--- INPUT DATA Enclosed Below ---

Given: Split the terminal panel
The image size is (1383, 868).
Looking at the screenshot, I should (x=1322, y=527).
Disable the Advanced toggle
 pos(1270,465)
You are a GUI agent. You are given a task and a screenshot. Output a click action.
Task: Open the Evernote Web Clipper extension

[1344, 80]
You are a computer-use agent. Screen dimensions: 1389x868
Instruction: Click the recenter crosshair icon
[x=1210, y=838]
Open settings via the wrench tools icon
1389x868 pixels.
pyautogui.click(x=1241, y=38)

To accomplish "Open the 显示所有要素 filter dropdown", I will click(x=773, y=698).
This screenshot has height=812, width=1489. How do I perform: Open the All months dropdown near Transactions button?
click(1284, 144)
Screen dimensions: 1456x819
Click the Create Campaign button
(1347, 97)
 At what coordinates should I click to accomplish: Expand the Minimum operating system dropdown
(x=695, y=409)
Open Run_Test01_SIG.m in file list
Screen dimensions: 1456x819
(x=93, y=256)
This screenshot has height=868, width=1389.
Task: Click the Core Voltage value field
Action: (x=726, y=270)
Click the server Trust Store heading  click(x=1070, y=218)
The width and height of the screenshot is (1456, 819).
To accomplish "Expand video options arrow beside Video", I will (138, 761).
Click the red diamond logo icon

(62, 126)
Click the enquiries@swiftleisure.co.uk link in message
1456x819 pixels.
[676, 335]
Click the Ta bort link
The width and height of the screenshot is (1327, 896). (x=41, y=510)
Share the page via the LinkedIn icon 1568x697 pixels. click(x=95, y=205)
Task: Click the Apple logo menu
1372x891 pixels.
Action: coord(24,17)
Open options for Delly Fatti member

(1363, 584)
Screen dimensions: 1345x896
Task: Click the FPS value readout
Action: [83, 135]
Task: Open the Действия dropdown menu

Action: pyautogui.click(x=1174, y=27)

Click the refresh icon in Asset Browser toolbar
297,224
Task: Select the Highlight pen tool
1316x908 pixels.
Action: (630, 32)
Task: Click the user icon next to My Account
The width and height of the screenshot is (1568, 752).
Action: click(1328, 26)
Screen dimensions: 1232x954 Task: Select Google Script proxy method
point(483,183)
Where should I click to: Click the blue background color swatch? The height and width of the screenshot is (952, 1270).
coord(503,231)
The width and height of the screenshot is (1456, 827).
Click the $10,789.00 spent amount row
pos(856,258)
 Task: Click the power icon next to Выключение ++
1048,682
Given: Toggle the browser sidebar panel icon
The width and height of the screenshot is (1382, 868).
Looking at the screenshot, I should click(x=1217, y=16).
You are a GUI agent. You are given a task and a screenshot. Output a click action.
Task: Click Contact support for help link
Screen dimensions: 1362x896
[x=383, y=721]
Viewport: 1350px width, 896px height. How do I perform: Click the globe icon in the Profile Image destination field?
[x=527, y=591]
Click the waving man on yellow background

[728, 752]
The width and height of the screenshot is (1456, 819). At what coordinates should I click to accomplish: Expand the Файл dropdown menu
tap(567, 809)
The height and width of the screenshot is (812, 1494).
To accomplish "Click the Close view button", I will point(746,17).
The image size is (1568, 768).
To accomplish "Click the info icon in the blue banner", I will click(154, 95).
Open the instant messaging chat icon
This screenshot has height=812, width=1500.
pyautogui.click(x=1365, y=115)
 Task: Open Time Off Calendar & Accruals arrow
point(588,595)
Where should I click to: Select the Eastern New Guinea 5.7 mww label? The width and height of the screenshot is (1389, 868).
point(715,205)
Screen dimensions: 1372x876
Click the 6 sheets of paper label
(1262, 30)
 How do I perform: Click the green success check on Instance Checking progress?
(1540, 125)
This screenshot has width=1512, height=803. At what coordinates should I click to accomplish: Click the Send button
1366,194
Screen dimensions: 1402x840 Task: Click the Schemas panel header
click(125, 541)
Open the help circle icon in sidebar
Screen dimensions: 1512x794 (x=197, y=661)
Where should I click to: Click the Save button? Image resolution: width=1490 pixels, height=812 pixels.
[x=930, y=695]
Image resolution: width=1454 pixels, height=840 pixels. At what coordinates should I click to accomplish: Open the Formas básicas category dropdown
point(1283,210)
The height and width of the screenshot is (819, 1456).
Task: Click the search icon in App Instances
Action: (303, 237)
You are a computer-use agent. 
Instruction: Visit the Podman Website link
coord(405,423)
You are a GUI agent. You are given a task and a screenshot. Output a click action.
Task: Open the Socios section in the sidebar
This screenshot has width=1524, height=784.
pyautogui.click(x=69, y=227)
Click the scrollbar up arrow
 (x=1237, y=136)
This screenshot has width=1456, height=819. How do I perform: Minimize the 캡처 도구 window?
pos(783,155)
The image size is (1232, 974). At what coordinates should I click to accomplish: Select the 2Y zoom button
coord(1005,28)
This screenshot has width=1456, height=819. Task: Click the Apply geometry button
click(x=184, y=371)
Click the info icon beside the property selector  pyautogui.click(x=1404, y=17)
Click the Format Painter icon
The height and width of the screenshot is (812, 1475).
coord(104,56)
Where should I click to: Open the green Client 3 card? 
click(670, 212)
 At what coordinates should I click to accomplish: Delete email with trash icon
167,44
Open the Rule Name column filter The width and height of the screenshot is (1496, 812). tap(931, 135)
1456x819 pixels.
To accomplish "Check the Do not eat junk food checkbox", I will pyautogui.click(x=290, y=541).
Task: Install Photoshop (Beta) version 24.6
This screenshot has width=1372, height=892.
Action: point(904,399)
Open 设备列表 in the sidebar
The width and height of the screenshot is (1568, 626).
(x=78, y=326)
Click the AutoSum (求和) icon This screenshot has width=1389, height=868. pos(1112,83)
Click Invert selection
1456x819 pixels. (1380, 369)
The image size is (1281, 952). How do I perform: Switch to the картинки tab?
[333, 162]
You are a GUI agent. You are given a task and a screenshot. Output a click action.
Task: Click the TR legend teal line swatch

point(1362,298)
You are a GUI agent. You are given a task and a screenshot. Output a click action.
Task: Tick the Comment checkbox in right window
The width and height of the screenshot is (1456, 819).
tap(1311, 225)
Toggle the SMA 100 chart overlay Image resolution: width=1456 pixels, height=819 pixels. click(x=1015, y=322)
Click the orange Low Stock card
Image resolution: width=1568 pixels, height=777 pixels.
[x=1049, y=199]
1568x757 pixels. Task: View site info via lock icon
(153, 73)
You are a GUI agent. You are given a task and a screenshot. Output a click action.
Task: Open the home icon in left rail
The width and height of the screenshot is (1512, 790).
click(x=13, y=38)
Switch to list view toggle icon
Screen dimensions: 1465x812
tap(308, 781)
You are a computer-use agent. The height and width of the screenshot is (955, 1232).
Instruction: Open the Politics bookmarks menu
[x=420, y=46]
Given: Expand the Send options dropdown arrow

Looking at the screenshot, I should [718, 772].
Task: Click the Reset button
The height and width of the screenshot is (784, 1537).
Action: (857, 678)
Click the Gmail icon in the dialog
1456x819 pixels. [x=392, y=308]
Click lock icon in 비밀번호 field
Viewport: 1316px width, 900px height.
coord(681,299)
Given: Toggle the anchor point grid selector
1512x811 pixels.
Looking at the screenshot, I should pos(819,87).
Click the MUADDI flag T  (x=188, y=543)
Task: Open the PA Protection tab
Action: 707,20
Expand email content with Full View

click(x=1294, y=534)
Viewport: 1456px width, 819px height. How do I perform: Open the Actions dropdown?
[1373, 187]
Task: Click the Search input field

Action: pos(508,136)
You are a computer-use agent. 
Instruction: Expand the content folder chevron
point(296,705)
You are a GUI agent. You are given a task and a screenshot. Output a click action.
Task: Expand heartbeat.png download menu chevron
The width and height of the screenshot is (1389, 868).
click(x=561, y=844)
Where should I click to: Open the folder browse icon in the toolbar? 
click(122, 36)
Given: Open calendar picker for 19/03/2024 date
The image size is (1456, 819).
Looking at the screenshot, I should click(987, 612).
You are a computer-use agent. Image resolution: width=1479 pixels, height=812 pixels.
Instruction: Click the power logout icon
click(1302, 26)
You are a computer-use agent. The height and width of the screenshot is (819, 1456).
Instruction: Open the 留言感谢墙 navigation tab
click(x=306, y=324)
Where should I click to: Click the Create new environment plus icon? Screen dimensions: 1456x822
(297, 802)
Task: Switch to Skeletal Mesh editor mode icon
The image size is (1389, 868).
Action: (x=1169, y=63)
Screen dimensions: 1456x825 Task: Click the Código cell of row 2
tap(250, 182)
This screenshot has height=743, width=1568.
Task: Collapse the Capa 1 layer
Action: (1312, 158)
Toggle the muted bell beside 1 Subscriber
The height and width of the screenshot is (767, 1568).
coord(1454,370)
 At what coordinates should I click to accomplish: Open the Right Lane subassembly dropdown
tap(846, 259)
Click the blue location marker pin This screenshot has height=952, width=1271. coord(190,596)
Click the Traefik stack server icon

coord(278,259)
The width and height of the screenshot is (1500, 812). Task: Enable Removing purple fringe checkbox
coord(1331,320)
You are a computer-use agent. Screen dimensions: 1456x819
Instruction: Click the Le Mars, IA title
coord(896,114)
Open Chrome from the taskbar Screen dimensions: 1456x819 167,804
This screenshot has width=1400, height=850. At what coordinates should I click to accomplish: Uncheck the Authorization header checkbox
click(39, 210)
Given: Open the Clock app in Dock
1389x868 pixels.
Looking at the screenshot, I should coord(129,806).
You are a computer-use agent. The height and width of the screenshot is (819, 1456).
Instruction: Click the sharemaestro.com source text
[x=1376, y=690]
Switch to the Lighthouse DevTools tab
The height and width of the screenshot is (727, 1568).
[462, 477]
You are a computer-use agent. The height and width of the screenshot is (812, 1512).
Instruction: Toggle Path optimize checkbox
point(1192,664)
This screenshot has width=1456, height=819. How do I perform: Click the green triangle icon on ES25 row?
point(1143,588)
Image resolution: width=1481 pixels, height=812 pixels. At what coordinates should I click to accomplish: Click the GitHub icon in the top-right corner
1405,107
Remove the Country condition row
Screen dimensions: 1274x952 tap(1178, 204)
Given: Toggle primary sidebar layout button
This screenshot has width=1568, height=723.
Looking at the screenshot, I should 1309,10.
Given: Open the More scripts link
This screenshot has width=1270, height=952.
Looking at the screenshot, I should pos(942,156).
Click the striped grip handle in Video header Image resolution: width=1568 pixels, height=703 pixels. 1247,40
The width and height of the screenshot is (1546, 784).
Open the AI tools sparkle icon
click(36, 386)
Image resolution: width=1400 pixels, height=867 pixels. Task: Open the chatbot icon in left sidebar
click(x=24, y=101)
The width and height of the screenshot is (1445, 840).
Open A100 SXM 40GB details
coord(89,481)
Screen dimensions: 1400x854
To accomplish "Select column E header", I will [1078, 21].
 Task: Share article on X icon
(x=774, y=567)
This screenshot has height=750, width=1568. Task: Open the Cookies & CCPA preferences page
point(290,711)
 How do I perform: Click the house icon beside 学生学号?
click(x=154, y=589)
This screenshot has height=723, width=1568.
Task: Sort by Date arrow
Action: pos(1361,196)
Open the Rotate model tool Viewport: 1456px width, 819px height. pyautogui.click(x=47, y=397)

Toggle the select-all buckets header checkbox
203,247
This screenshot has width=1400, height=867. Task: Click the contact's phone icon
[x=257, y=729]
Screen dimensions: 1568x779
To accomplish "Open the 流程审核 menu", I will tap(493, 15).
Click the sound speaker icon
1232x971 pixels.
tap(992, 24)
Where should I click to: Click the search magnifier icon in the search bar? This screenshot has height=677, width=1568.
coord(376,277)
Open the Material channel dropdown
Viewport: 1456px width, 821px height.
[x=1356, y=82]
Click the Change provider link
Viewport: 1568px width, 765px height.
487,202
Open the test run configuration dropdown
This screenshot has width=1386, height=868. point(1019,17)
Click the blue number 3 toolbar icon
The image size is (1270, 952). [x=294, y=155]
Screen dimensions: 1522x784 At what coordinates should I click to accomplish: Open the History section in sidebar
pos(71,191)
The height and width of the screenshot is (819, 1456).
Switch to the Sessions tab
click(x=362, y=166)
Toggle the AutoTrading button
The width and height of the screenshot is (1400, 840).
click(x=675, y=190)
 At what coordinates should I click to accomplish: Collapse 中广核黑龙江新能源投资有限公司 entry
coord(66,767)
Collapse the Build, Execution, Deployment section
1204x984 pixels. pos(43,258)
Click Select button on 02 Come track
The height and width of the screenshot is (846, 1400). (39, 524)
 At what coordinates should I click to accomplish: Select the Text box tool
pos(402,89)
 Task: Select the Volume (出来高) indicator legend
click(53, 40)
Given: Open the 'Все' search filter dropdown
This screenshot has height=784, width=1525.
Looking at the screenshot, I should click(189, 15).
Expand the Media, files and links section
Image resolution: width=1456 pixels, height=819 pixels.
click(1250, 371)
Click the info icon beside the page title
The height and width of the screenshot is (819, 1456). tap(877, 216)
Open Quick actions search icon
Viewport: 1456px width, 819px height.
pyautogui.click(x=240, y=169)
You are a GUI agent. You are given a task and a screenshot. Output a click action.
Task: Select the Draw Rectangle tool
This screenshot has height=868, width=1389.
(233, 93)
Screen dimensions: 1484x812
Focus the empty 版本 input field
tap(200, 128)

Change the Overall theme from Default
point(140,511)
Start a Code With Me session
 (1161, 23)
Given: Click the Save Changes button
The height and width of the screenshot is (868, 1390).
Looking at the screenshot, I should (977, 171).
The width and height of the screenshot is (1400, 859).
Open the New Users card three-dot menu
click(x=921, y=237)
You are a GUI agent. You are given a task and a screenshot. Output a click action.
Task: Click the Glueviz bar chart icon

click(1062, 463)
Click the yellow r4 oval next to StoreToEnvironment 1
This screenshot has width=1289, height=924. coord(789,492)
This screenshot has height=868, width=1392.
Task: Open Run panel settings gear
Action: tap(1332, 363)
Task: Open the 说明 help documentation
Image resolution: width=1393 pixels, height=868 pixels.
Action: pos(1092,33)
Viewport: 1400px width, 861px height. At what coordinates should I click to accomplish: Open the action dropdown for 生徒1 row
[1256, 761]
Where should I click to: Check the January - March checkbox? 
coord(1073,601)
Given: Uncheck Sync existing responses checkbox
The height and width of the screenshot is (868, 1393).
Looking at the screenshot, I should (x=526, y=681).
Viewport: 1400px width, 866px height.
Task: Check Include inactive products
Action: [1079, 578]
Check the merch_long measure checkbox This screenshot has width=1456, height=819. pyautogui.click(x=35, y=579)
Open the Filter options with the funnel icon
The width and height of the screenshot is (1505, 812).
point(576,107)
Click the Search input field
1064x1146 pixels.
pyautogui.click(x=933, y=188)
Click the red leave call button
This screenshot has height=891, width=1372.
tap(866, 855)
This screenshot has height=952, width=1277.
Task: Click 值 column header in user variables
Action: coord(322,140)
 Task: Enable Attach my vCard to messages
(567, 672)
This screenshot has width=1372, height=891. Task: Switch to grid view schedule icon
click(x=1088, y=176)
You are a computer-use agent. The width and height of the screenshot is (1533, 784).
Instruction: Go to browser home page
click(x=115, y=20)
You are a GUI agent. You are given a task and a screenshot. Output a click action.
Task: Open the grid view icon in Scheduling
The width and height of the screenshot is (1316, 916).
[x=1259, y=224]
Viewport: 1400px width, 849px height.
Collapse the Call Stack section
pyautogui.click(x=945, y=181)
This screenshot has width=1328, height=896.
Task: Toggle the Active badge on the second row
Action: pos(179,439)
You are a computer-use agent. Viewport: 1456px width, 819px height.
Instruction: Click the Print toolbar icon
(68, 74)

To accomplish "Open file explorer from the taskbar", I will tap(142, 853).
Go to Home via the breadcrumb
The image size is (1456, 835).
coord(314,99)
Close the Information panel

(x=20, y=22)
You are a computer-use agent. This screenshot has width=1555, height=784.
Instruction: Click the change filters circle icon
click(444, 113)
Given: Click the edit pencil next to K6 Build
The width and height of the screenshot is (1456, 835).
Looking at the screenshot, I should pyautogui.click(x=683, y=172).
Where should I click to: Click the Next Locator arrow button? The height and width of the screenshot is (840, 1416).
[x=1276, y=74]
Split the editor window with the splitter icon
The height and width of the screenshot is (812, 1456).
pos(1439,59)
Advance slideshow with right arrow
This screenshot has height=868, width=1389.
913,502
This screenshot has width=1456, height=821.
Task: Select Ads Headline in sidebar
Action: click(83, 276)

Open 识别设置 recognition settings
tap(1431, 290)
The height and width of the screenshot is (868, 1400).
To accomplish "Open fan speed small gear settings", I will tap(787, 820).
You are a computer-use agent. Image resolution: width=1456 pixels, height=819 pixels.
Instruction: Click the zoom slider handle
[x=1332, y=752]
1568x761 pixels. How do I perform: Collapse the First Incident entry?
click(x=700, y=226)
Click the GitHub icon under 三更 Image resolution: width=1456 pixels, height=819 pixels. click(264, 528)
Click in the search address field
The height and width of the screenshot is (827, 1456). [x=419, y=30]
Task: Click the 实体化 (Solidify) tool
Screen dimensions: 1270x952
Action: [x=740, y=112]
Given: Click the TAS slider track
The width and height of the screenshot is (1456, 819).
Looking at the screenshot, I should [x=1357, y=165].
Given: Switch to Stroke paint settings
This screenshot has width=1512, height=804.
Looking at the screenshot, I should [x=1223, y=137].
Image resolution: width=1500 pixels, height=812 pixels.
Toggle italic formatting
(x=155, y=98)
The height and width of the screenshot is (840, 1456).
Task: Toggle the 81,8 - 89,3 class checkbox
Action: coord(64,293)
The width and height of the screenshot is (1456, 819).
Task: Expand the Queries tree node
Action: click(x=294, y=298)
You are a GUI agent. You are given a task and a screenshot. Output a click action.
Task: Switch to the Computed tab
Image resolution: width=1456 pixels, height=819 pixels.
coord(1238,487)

--- End of Enclosed INPUT DATA ---

**EXERCISE OBJECTIVE:**
Looking at the entries, state how many lines hold the string "taskbar", with the number as the sole reply.

**ANSWER TO THIS TASK:**
2